Fue un otoño extraordinario. El otoño en el que tú me enseñaste a vivir y yo te enseñé a morir. Durante la última aventura, filosofamos, investigamos, leímos las viejas cartas de tu hermano Stephen. Las cartas que relatan una época y un pasado familiar. Gracias a una antigua foto en un sobre con matasellos de Sheffield, encontré respuesta a la dudosa paternidad de Gill. Me encanta hacer de detective. Las cosas de Stephen siguen en la buhardilla, metidas en sus cajas de bombones y a veces las saco y releo una poesía del cuaderno infantil. Allí, en la Inglaterra de 1957, estaban las respuestas y mientras yo escribía este Jardín transcribiendo cartas amarillas por el tiempo, tú lograste perdonar. Pienso en la sonrisa del otro protagonista de este relato: Francesc Boix. Te fascinó la vida del republicano español, testigo de Nuremberg, fotógrafo de guerra. Yo te contaba sus hazañas, que están en esta novela y que no sé si es novela porque todo lo que se cuenta en ella sucedió de verdad.
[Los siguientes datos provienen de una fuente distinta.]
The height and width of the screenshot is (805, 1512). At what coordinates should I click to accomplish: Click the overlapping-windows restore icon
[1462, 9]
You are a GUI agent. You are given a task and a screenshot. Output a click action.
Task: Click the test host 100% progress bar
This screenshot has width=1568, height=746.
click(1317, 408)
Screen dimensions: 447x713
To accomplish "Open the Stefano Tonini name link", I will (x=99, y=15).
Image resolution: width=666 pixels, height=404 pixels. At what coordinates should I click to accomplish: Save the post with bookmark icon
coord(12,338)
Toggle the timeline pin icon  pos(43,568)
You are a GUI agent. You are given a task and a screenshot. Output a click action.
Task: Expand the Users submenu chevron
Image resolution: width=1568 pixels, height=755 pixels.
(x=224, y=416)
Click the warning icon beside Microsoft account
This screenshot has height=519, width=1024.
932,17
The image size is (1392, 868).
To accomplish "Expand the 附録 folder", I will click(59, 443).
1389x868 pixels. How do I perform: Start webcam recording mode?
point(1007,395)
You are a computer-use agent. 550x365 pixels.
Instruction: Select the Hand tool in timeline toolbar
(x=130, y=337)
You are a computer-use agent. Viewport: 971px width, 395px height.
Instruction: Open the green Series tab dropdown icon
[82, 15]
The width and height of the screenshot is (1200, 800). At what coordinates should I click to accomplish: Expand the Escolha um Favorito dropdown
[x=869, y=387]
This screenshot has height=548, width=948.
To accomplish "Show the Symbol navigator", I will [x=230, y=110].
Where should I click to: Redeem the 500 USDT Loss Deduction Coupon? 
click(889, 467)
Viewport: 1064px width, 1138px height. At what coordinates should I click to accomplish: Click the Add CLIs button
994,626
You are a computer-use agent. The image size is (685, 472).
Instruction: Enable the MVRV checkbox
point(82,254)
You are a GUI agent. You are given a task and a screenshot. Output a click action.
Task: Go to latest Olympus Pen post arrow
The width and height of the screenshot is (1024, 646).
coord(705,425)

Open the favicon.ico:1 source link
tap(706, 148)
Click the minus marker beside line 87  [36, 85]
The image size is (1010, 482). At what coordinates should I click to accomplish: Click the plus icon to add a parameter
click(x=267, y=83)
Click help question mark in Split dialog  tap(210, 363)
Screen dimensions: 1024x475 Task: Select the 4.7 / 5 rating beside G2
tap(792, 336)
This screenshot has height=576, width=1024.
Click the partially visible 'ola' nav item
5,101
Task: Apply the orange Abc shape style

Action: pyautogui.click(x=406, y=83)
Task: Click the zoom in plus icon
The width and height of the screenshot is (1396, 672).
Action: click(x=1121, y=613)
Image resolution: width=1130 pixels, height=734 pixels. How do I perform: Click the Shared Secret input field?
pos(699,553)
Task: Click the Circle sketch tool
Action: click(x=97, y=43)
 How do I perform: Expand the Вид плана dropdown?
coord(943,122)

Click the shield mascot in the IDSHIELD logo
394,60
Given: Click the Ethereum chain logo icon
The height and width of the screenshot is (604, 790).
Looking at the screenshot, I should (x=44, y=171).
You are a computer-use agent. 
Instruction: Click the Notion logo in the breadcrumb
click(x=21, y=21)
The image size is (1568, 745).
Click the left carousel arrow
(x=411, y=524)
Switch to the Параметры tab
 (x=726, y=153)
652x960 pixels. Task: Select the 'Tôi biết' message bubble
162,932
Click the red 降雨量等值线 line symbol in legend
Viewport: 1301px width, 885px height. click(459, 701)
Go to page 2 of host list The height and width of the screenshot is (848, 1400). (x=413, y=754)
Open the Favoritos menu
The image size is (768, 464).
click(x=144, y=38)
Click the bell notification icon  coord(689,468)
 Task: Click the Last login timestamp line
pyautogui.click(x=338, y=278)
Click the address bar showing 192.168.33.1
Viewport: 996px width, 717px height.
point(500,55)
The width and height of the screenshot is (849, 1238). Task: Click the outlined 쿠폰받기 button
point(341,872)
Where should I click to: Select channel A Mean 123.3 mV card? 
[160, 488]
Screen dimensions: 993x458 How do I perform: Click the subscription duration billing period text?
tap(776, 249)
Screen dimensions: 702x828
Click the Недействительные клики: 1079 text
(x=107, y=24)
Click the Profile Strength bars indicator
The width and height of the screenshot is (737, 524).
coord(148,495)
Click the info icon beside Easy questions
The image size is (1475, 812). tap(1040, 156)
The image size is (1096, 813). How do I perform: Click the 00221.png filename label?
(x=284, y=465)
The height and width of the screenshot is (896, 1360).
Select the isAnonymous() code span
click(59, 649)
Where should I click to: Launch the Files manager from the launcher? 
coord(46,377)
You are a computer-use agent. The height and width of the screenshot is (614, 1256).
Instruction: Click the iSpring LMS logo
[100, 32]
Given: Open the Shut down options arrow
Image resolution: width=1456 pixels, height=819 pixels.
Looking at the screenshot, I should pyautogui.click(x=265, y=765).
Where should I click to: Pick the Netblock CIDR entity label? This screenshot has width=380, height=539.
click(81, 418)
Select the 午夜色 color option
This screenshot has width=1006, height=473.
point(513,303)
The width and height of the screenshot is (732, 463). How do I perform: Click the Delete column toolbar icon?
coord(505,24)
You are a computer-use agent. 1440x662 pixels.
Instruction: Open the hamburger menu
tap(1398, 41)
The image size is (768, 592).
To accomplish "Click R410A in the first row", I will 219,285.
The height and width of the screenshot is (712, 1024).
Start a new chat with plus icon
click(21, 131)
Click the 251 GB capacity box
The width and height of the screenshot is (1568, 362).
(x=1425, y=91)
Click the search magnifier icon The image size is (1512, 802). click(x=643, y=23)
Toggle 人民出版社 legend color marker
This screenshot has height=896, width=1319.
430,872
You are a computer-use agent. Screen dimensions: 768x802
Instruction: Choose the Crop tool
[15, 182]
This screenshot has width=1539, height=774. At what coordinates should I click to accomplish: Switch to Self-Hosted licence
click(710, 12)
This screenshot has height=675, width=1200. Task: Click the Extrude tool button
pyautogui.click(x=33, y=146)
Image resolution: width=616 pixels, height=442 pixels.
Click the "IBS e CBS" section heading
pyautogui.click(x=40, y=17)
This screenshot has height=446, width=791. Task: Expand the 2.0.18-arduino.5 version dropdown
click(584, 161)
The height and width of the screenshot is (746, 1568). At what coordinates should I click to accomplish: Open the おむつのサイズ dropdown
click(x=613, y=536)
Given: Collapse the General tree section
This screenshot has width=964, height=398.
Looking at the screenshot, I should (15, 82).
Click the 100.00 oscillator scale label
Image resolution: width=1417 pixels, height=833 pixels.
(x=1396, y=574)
Ese verano volvimos a Malmesbury. Tenías razón. No existe un lugar con más encanto en Inglaterra. Los niños se disfrazaron de caballeros y cruzaron aceros de plástico en los jardines de la abadía. Hicimos un pic-nic. Entre saltos, tumbas de piedra, juegos y merienda, esparcimos tus cenizas bajo un roble centenario. Entro de nuevo en este otro jardín, El jardín de la memoria, ojeo sus páginas, riego con cuidado el primer beso que nos dimos y ese último que a veces es como el primero de un nuevo cariño real, invisible. Ahora estás hecho de un aire que empuja con constancia mi columpio. Subo y bajo, y veo más allá de los campos y de los tejados, entendiendo cómo hay que vivir. Tres años después de aquel otoño extraordinario, me siento plena, sabiendo que ganamos y que había que contarlo. Para demostrar lo que digo, aquí está nuestra historia.

Lea Vélez:

Nació en Madrid en 1970 al cobijo de una familia fanática de la literatura. Tras estudiar Periodismo en la Complutense, se dio cuenta de que además de observar, analizar y escribir, le apasionaba el cine. Por eso decidió convertirse en guionista de ficción. Su tercera pasión es y ha sido siempre la música. Hoy, las teclas de su ordenador cargan ya con más de seiscientas horas de ficción televisiva. En 2004 se editó su primera novela, El desván (Plaza y Janés), escrita en colaboración con Susana Prieto, de la que se publicaron seis ediciones. En 2006 repitió la experiencia de escribir a cuatro manos con su segunda novela, La esfera de Ababol (Planeta). En 2008 escribió, también con Susana Prieto, la obra teatral Tiza, divertida sátira sobre la educación, que fue galardonada con el premio de Teatro Agustín González. En mayo de 2014 publica, ya en solitario, La cirujana de Palma (Ediciones B). Lea Vélez tiene fuertes lazos con Inglaterra y pasa largas temporadas en la ciudad de Brighton, donde encuentra inspiración junto al mar y buenos amigos con los que tocar música en directo. El jardín de la memoria es un emocionante testimonio de amor, por puro amor. Un canto a la vida y a la libertad.